▸ Work item
The result should be a full, exact repeat of the entries, free of pictures.

*** Source material

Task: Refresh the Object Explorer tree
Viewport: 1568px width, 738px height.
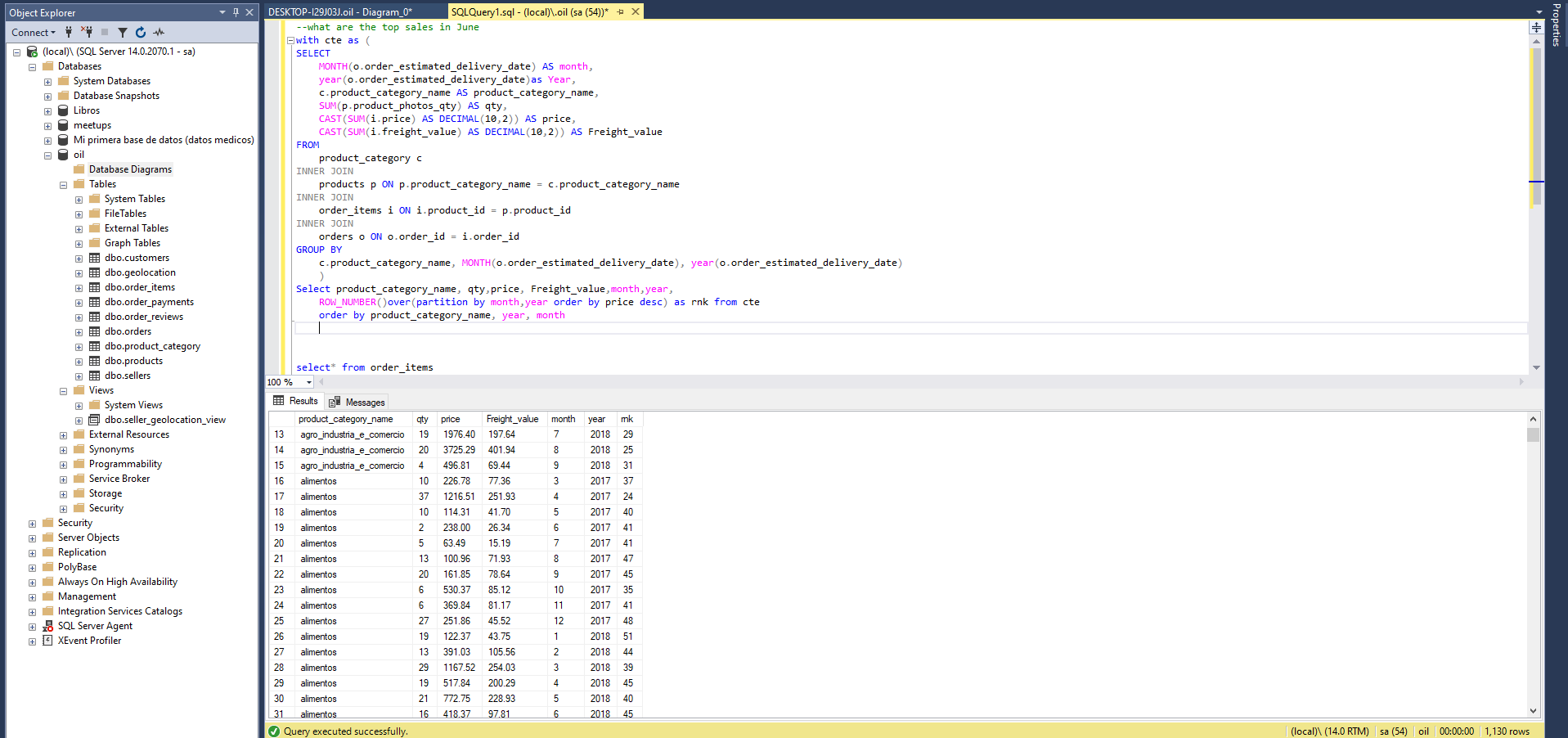Action: point(141,33)
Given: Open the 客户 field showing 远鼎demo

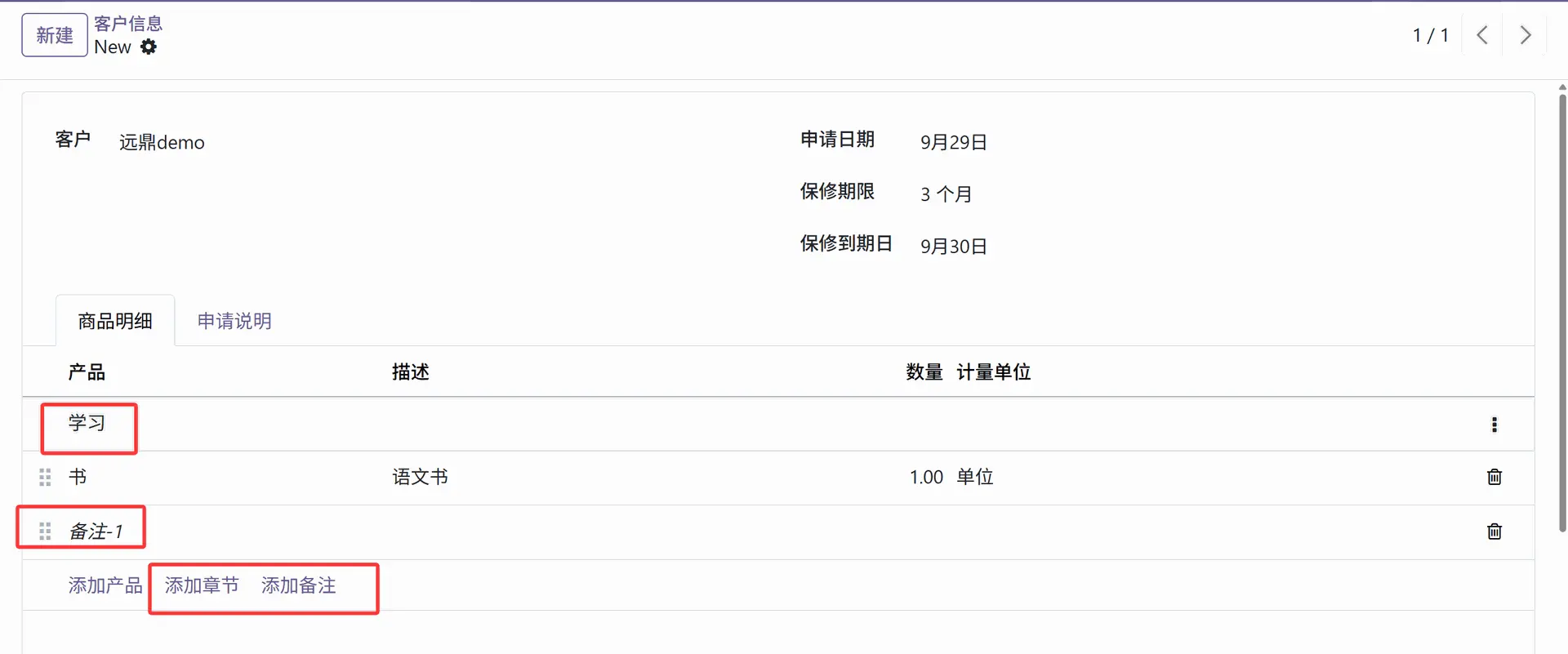Looking at the screenshot, I should (162, 143).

******

▸ Finished task
Task: Refresh the Object Explorer tree
Viewport: 1568px width, 738px height.
Action: point(141,33)
Given: Open the 客户 field showing 远鼎demo

Looking at the screenshot, I should (162, 143).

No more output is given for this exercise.